Entre a saúde e o preconceito: o problema da obesidade e do sobrepeso no Brasil

Enviada em 06/11/2020

A obra “Homem Vitruviano”, do renascentista Leonardo da Vinci, retrata como o corpo humano é idealizado, desde os tempos remotos. A perpetuação desse comportamento, no entanto, mostra-se nociva para a população, uma vez que, pressiona o indivíduo a se encaixar no padrão de beleza inatingível. Nesse contexto, percebe-se a configuração de um grave obstáculo social o qual é perpetuado não só pela propagação midiática dos estereótipos, mas também pela falta de cuidado com a saúde.
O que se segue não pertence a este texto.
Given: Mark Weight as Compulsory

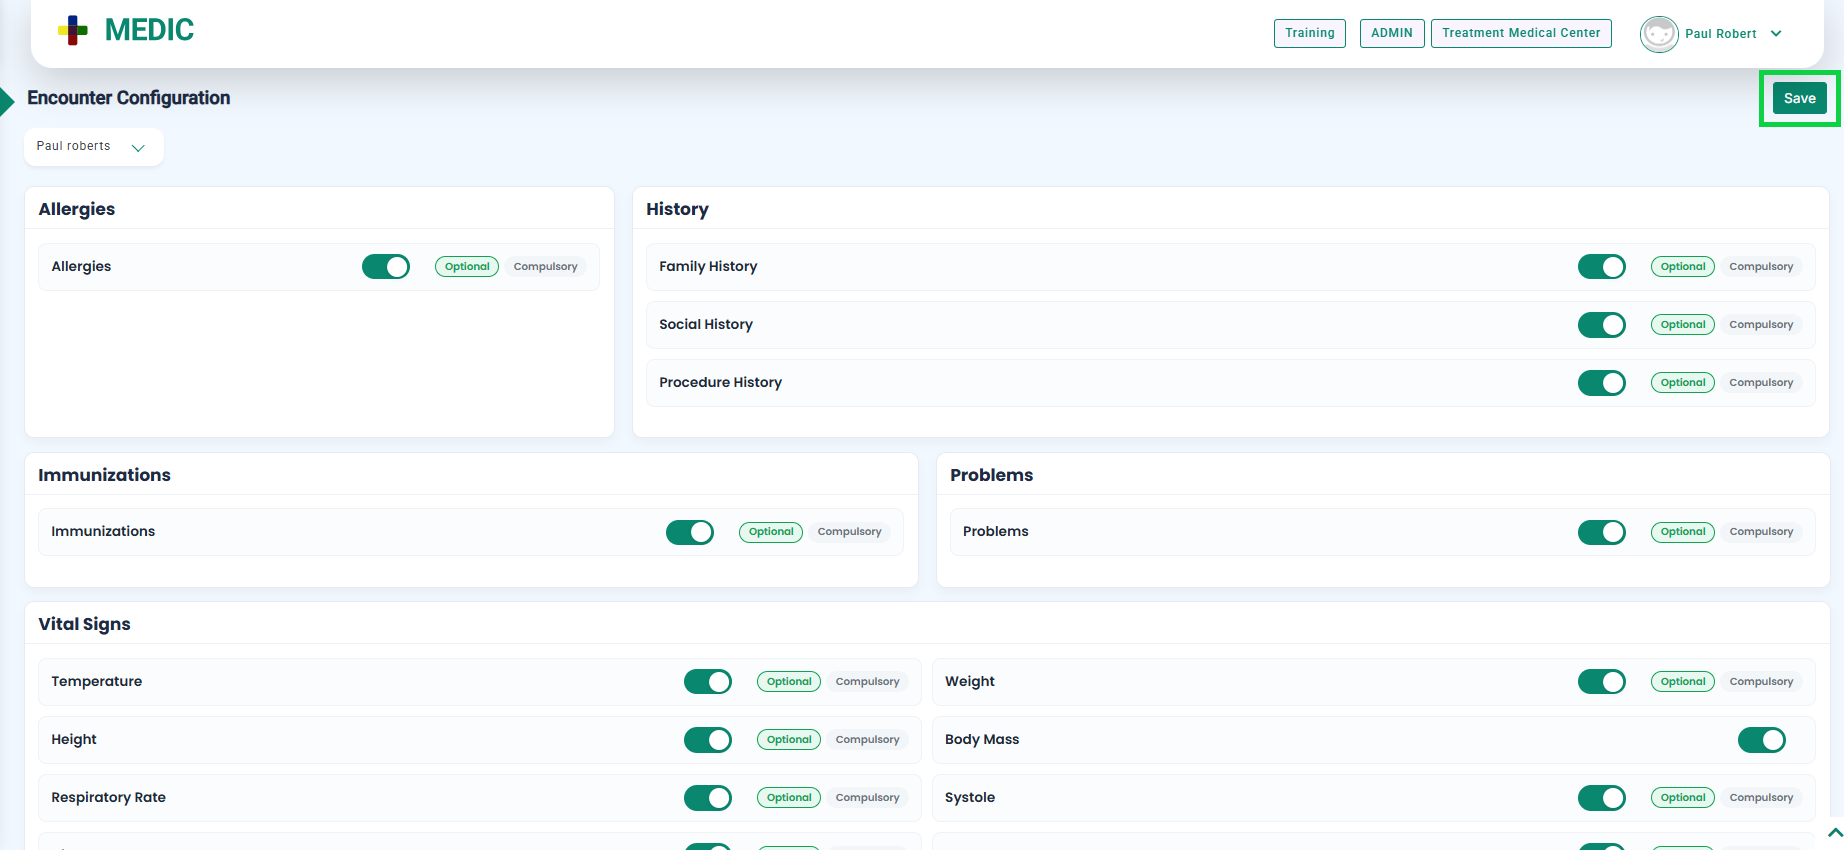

Em primeira análise, vale ressaltar que a ascensão dos influenciadores digitais fomentou o culto ao corpo magro, induzindo pessoas a se sentirem mal por não possuírem tais características. De acordo com a “Teoria do Habitus”, esboçada por Pierre Bourdieu, “ a sociedade possui padrões que são impostos, naturalizados e, posteriormente, reproduzidos, por exemplo, uma pesquisa realizada pelo Instituto de Saúde Pública do Reino Unido, afirma que 70%das pessoas se sentem afetadas, negativamente, pelas redes sociais. Por isso, nota-se que o preconceito tem agravado o problema da obesidade no Brasil, visto que a vítima é afetada por muitos comentários maldosos a respeito de sua aparência física.

Em segunda análise, é importante salientar que os fatores socioeconômicos influenciam no hábito alimentar. Conforme dados divulgados pelo Ministério da Saúde, o sobrepeso atinge em torno de 61,7% dos adultos brasileiros, dos quais apenas 25% não apresentam problemas de saúde. Desse modo, verifica-se a falta de cuidado com a saúde, devido a não prática de exercícios físicos, a preferência por comida industrializada, a ausência de alimentos saudáveis na rotina alimentar , são as principais causas da obesidade, assim como, os transtornos psicológicos que afetam o bem-estar do cidadão. Logo, observa-se um quadro preocupante que necessita de soluções efetivas, para que independente da condição econômica, o direito à saúde prometido na Constituição de 1989 seja de fato garantido.

Fica evidente, portanto, que grande parte das pessoas acima do peso sofrem com a saúde e o preconceito no Brasil. Dessa forma, cabe ao Ministério da Saúde - principal órgão governamental responsável por cuidar do bem-estar da nação -, em parceria com a mídia, deverá investir no auxílio médico e no planejamento alimentar, por meio da distribuição de nutricionistas e psicólogos em unidades de saúde pública e, na realização de campanhas nas redes sociais tratando sobre os malefícios do padrão de beleza, com o intuito de mitigar os impactos causados pelos estereótipos e fornecer um estilo de vida saudável para a população. Assim, o estilo de vida dos brasileiros poderão se tornar referência para os outros países, evitando os problemas causados pela obesidade.